Wherever people have the right feeling about their activities, these activities do work together in the right way. Just as in the physical organism heart and kidneys must work together if the organism as a whole is to have unity, so must the Constituents work together for the great end they all have in view, while each of them fosters within itself that element in the whole for which it is in particular responsible. And anyone who then sets out to undertake some new task in the world, must bring what he is doing into co-ordination with what emanates from the Constituents.

Suppose you have the intention of undertaking work with backward children. The first thing you have to do is to study and observe the pedagogy that is followed in the anthroposophical movement. That whole living stream of activity must flow into all that you do and undertake. For within this educational stream is contained that which can heal the typical human being, and enable him to take his place rightly in the world. And then you will find that the Medical Section is able to give you what you need in order that you may deepen this pedagogy and adapt it to the abnormality of the individual in question. If you set out in all earnestness to accomplish this, yon will soon realise that there can be no question of expecting simply to be told: This is good for this, that is good for that. No, what is wanted is a continual living intercourse and connection between your own work and all that is done and given in the educational and in the medical work of the [Dynamic] movement. No break in this living connection must ever be permitted. Egoism must not be allowed to creep in and assert itself in some special and individual activity; rather must there always be the longing on the part of each participant to take his right place within the work as a whole.

Curative Eurythmy having come in to collaborate with Curative Education, the latter is thereby brought into relation also with the whole art of Eurythmy. Here too it should be evident that you must look for a living connection. This will mean that anyone who practises Curative Eurythmy must have gone some way towards mastering the fundamental principles of Eurythmy as an art. Curative Eurythmy has to grow out of a general knowledge of Speech Eurythmy and Tone Eurythmy — although the knowledge will not necessarily have been carried to the point of full artistic development. Nor must we lose sight of the importance before all else of human contacts. If Curative Eurythmy is being given, the one who is giving it must on no account omit to seek contact with the doctor. When Curative Eurythmy was first begun, the condition was laid down that it should not be given without consultation with the doctor. You see from all this how closely, how livingly interlinked the different activities have to be in Anthroposophy.

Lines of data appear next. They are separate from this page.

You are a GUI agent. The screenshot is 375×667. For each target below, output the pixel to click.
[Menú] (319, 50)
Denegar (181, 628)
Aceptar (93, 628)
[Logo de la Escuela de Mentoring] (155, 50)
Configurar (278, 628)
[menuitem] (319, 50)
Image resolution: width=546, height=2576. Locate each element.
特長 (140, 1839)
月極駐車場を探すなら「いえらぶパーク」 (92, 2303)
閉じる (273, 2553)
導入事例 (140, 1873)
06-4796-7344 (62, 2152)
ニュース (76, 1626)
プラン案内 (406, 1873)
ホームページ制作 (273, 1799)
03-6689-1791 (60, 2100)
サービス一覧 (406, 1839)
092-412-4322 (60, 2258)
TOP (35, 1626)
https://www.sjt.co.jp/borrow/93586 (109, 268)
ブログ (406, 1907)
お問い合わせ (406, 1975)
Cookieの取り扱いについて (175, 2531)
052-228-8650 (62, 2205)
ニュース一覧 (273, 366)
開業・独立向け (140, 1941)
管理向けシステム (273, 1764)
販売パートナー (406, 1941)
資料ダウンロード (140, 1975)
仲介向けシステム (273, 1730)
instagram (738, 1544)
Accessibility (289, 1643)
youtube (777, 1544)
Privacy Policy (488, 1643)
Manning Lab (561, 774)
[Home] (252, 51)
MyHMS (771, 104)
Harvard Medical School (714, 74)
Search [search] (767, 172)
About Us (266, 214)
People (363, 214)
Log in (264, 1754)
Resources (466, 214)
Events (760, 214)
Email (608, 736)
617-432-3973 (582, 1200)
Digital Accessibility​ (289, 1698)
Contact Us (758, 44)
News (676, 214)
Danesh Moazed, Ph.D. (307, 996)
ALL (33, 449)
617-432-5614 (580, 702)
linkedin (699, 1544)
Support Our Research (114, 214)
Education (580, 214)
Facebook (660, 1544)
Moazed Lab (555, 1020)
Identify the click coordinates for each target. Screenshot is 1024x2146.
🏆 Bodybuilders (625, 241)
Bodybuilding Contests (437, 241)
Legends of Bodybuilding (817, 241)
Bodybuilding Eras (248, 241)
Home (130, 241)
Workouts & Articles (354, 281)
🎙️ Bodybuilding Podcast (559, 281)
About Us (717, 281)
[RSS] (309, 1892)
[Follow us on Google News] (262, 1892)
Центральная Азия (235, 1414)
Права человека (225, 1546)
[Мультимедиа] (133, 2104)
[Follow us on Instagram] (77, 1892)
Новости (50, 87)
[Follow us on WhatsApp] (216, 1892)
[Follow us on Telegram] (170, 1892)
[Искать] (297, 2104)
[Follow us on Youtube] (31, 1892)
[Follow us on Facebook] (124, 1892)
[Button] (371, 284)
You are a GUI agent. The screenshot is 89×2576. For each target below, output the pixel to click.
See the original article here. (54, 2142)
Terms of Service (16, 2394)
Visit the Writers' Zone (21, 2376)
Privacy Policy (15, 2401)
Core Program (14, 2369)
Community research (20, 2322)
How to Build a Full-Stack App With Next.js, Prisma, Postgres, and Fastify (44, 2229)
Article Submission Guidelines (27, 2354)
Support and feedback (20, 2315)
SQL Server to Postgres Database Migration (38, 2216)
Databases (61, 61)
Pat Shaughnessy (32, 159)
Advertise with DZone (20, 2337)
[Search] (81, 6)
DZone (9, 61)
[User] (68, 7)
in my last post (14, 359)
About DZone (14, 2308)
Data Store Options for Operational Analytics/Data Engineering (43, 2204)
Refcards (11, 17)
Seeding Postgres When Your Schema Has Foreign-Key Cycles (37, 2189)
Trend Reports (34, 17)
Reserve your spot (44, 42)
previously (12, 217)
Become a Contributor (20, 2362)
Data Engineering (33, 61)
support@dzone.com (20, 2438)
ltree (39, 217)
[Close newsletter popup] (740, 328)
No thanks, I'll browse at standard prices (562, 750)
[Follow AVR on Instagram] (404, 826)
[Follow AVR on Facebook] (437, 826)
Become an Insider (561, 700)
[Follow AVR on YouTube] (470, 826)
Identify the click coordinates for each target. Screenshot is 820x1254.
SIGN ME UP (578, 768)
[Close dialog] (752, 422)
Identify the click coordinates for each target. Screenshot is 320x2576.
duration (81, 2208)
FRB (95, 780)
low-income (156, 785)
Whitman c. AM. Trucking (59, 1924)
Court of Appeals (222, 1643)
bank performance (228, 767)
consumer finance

It will thus be necessary to take care that the work you are initiating at Lauenstein — a work, let me say, that I regard as full of hope and promise — is carried on in entire harmony with the whole Anthroposophical Movement. You can rest assured that the Anthroposophical Movement is ready to foster and encourage any plans with which it has expressed agreement — naturally through the channels that have been provided in accordance with the Christmas Foundation Meeting. And conversely you should keep constantly in mind that whatever you, as a limb or member of the movement, accomplish — you do it for the strengthening of the whole Anthroposophical Movement, for the enhancement of its work and influence in the world.

This then, my dear friends, is the message I would leave with you. Receive it into your hearts, as a message that comes verily from the heart; may it go with you, and may its impulse continue to work on into the future.

If we who are in this spiritual movement are constantly thinking: how can this spiritual movement be made fruitful for practical life? — then will the world not fail to see that it is verily a movement that is alive.

And so, my dear friends, let me wish you all strength and good guidance for the right working out of your will.